This Digest was prepared for debate. It reflects the legislation as introduced and does not canvass subsequent amendments. This Digest does not have any official legal status. Other sources should be consulted to determine the subsequent official status of the Bill.


Passage History
Main Provisions
Contact Officer & Copyright Details


Passage History

Dairy Produce Legislation Amendment (Supplementary Assistance) Bill 2001

Date Introduced: 24 May 2001

House: House of Representatives

Portfolio: Agriculture, Fisheries and Forestry

Commencement: Royal Assent



To amend the Dairy Produce Act 1986 in order to establish the Supplementary Dairy Assistance Scheme.



Before 1 July 2000 the Australian dairy industry consisted of two sectors - the fluid milk or 'market milk' sector, and the 'manufacturing milk' sector. Both sectors were supported by governments, either State or Commonwealth.

State government marketing arrangements

State government controls over the pricing and supply of milk for drinking (otherwise known as 'market milk') had been in place for twenty years or more in most States. The guaranteed farm gate price for market milk was typically well above the average price paid for non regulated milk supplies, despite there being no real difference between the two products. The changes to State government milk marketing arrangements introduced from 1 July 2000 mean that there are no longer any formal quantitative controls on the supply or price of milk sold for drinking. This is equivalent to the introduction of an open market in fluid milk products across Australia. Fluid milk prices, supplies and products are now determined by market forces, although the market is still in transition.(1)

Commonwealth arrangements

The Commonwealth Government provided support to the farm gate price of manufacturing milk during the 1980s and 1990s.(2) On a cents per litre basis, the level of assistance to farmers under the scheme declined over time and ceased on 30 June 2000.

Under the Commonwealth's Domestic Market Support Scheme, annual payments were made to dairy farmers based on their production of manufacturing milk - that is, milk ultimately used to produce dairy products such as butter, cheese and milk powders. Funds for payments from the scheme were generated through a levy on milk used to produce manufactured dairy products sold on the domestic market, and a separate levy of milk used in the market milk sector. The cessation of the scheme on 30 June 2000 ended the payments to dairy farmers for manufactured milk, as well as the levy on domestic dairy product sales.(3)
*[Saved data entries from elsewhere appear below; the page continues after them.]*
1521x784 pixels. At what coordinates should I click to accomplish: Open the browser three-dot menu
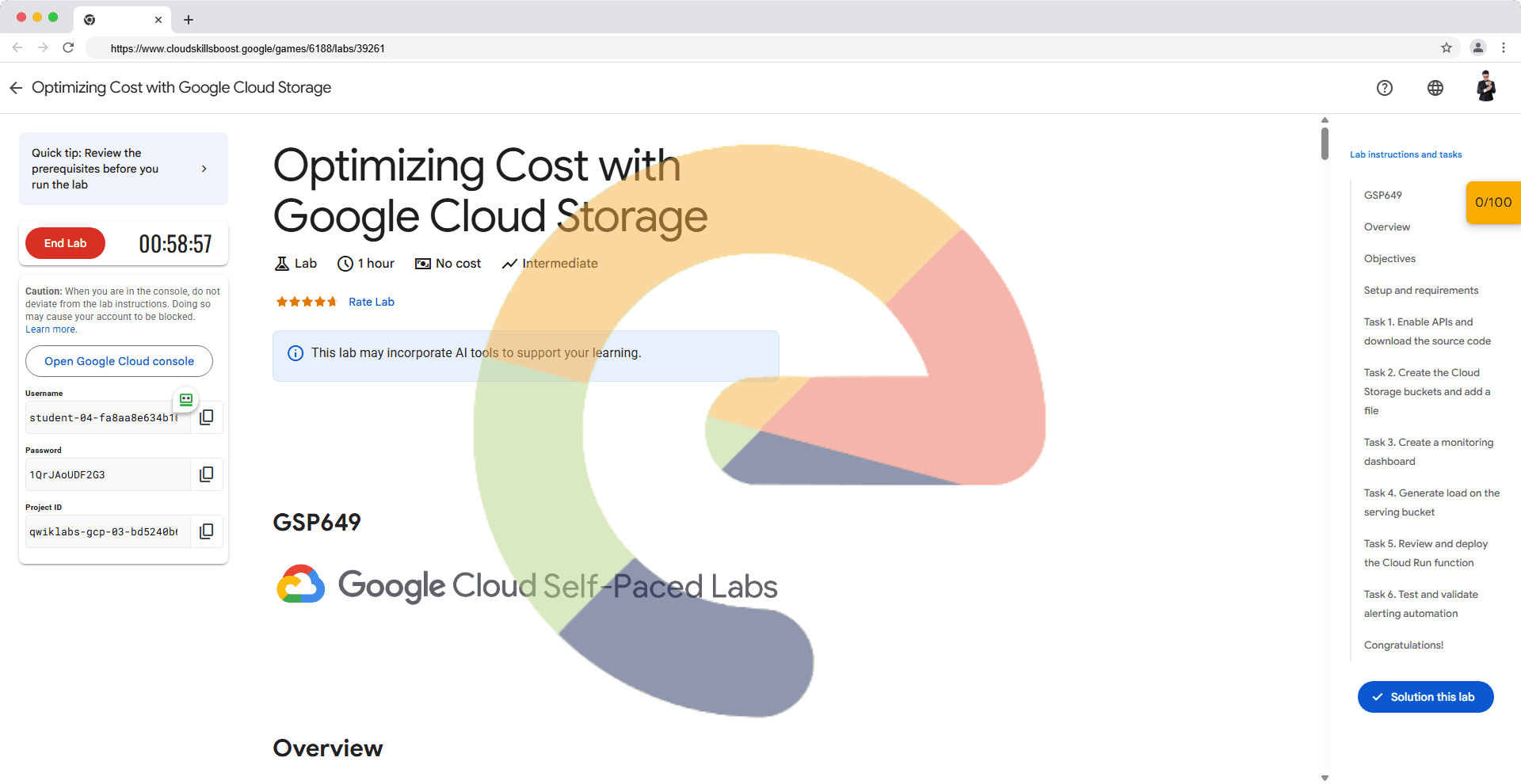1503,48
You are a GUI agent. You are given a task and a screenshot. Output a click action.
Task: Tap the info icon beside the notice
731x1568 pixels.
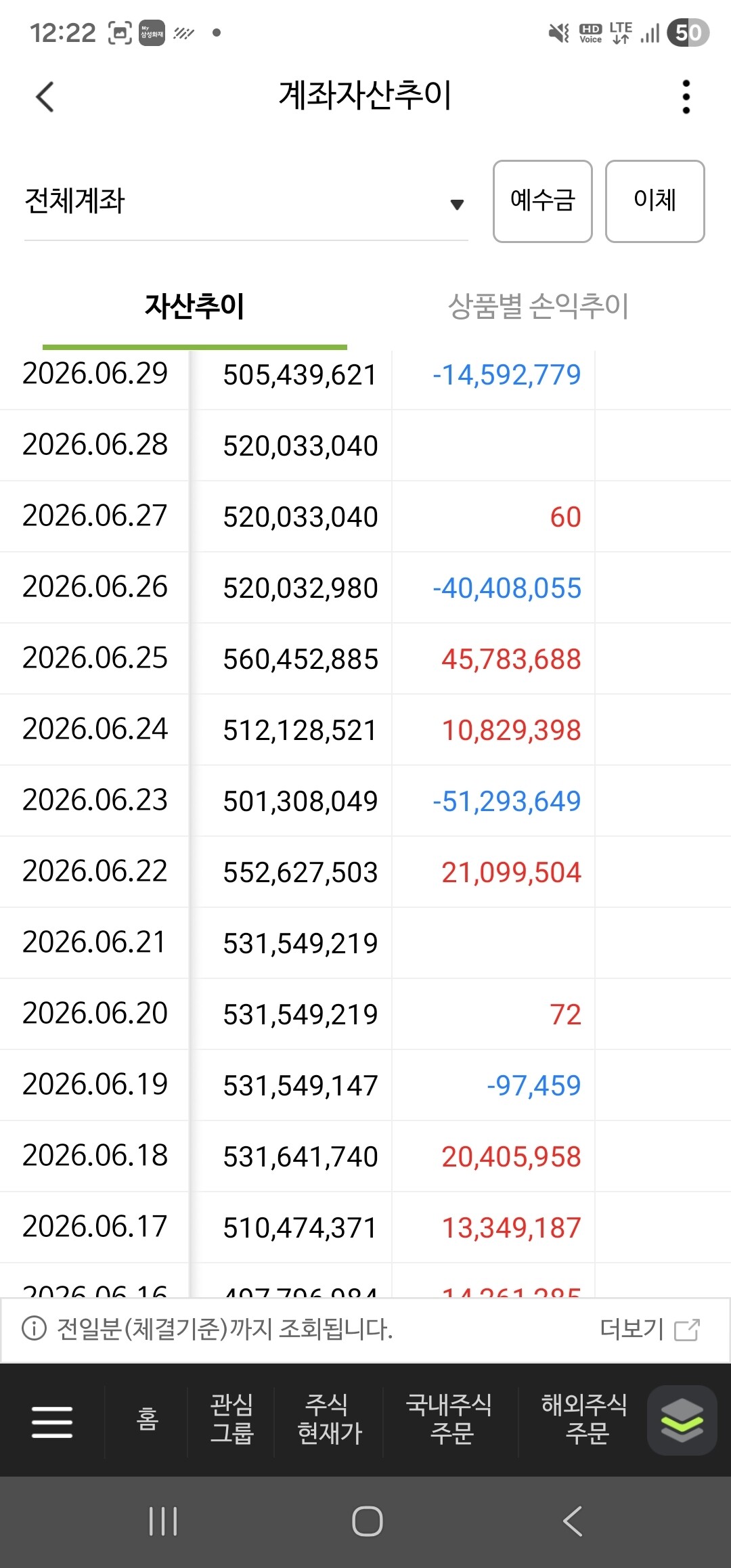point(34,1328)
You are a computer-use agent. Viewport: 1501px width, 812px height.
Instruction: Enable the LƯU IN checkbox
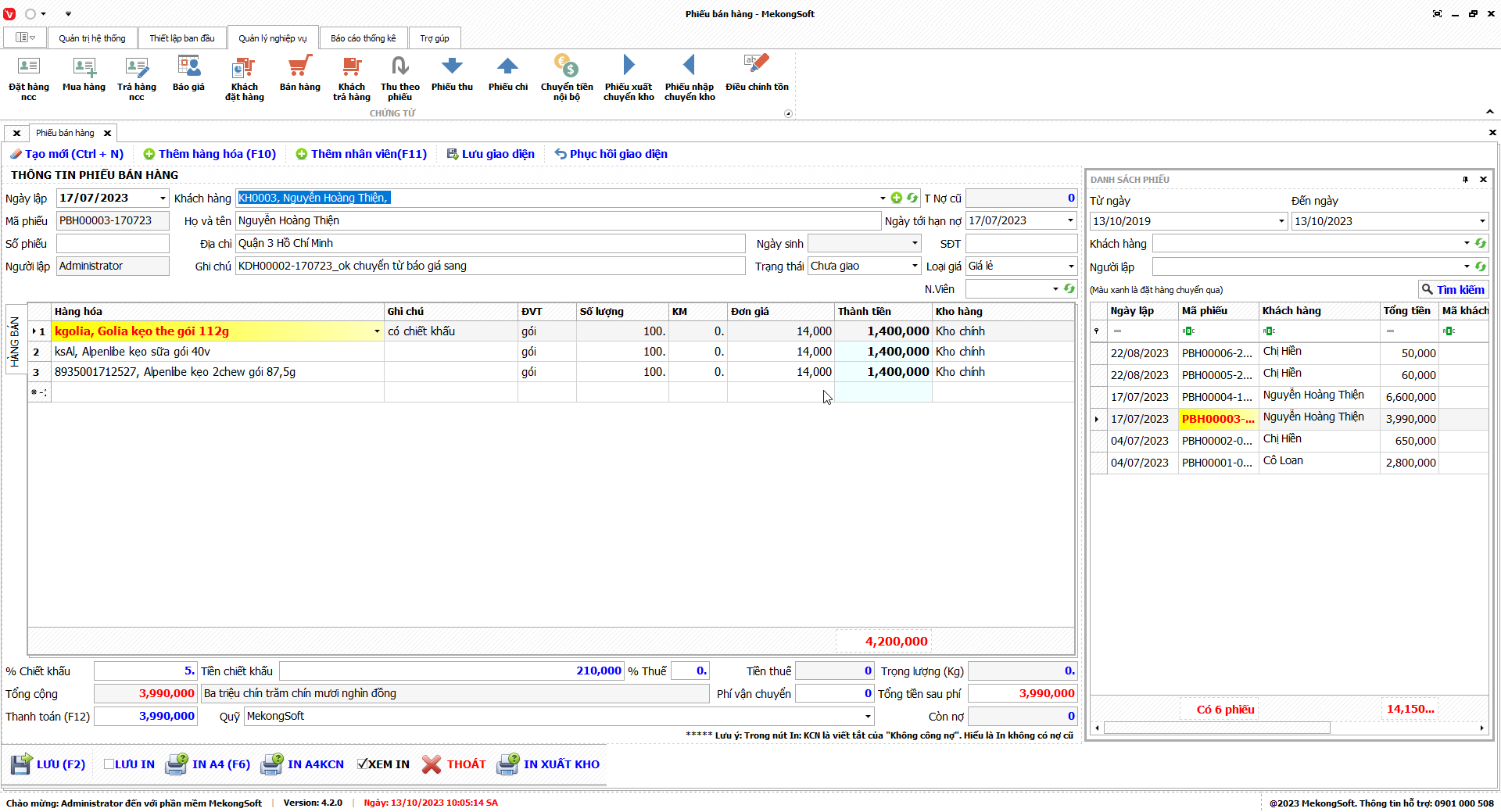point(109,764)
Dairy Industry Adjustment Package

In response to the deregulation of the dairy industry the Commonwealth Government introduced new dairy legislation to commence on 1 July 2000. The new arrangements, known as the Dairy Industry Adjustment Package, comprise three programs:


  • Dairy Structural Adjustment Program

  • Dairy Exit Program, and

  • Dairy Regional Assistance Program.

The compensation package was sought by the peak industry body, the Dairy Industry Council. The Minister for Agriculture, Fisheries and Forestry, Hon Warren Truss announced the Government's decision to provide a $1.8 billion structural adjustment package for the dairy industry on 28 September 1999. He said then that the package would assist restructure of the industry by helping farmers improve their efficiency and competitiveness after deregulation.(4) (More information on deregulation of the dairy industry is included in the Bills Digest on the Dairy Industry Adjustment Bill 2000(5) and the report of the Senate Rural and Regional Affairs and Transport References Committee entitled Deregulation of the Australian Dairy Industry.(6))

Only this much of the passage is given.